[Saved entries]

+---+

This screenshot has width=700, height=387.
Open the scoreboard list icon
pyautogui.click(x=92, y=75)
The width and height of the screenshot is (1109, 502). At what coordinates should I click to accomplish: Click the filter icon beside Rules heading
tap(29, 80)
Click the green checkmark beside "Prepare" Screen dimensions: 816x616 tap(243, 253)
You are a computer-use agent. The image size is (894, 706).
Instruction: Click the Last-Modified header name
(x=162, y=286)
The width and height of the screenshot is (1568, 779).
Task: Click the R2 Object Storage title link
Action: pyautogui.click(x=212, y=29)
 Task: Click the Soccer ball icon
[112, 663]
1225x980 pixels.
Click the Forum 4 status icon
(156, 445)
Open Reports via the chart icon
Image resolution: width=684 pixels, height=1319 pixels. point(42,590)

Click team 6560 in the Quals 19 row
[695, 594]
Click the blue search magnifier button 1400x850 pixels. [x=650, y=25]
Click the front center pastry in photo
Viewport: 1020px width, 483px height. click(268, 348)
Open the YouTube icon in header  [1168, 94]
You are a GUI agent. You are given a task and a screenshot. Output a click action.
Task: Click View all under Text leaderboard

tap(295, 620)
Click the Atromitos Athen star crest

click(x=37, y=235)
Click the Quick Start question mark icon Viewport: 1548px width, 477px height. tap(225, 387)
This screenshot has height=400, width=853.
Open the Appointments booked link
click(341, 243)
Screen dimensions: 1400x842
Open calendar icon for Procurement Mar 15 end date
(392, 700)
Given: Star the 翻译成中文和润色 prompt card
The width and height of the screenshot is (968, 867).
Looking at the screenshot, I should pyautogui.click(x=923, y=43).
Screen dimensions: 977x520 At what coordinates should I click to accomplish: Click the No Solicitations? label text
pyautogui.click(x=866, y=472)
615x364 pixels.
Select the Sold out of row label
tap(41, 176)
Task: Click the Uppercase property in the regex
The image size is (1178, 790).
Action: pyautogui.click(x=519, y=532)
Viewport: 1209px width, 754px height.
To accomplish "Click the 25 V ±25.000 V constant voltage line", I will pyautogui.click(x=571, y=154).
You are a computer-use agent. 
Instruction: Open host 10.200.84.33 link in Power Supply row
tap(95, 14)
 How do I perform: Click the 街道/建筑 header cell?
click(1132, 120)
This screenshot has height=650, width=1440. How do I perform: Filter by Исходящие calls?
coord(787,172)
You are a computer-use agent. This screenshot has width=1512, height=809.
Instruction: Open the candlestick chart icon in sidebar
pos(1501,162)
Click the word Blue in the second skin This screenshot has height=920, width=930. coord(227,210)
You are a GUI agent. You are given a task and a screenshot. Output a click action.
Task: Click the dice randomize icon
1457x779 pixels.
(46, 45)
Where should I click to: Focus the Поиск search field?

+---+

**ABOUT THIS TASK**: Output every record above a second time, exactly.

**EXERCISE OUTPUT**:
This screenshot has width=700, height=387.
Open the scoreboard list icon
pyautogui.click(x=92, y=75)
The width and height of the screenshot is (1109, 502). At what coordinates should I click to accomplish: Click the filter icon beside Rules heading
tap(29, 80)
Click the green checkmark beside "Prepare" Screen dimensions: 816x616 tap(243, 253)
You are a computer-use agent. The image size is (894, 706).
Instruction: Click the Last-Modified header name
(x=162, y=286)
The width and height of the screenshot is (1568, 779).
Task: Click the R2 Object Storage title link
Action: pyautogui.click(x=212, y=29)
 Task: Click the Soccer ball icon
[112, 663]
1225x980 pixels.
Click the Forum 4 status icon
(156, 445)
Open Reports via the chart icon
Image resolution: width=684 pixels, height=1319 pixels. point(42,590)

Click team 6560 in the Quals 19 row
[695, 594]
Click the blue search magnifier button 1400x850 pixels. [x=650, y=25]
Click the front center pastry in photo
Viewport: 1020px width, 483px height. click(268, 348)
Open the YouTube icon in header  [1168, 94]
You are a GUI agent. You are given a task and a screenshot. Output a click action.
Task: Click View all under Text leaderboard

tap(295, 620)
Click the Atromitos Athen star crest

click(x=37, y=235)
Click the Quick Start question mark icon Viewport: 1548px width, 477px height. tap(225, 387)
This screenshot has height=400, width=853.
Open the Appointments booked link
click(341, 243)
Screen dimensions: 1400x842
Open calendar icon for Procurement Mar 15 end date
(392, 700)
Given: Star the 翻译成中文和润色 prompt card
The width and height of the screenshot is (968, 867).
Looking at the screenshot, I should pyautogui.click(x=923, y=43).
Screen dimensions: 977x520 At what coordinates should I click to accomplish: Click the No Solicitations? label text
pyautogui.click(x=866, y=472)
615x364 pixels.
Select the Sold out of row label
tap(41, 176)
Task: Click the Uppercase property in the regex
The image size is (1178, 790).
Action: pyautogui.click(x=519, y=532)
Viewport: 1209px width, 754px height.
To accomplish "Click the 25 V ±25.000 V constant voltage line", I will pyautogui.click(x=571, y=154).
You are a computer-use agent. 
Instruction: Open host 10.200.84.33 link in Power Supply row
tap(95, 14)
 How do I perform: Click the 街道/建筑 header cell?
click(1132, 120)
This screenshot has height=650, width=1440. How do I perform: Filter by Исходящие calls?
coord(787,172)
You are a computer-use agent. This screenshot has width=1512, height=809.
Instruction: Open the candlestick chart icon in sidebar
pos(1501,162)
Click the word Blue in the second skin This screenshot has height=920, width=930. coord(227,210)
You are a GUI agent. You are given a task and a screenshot. Output a click action.
Task: Click the dice randomize icon
1457x779 pixels.
(46, 45)
Where should I click to: Focus the Поиск search field?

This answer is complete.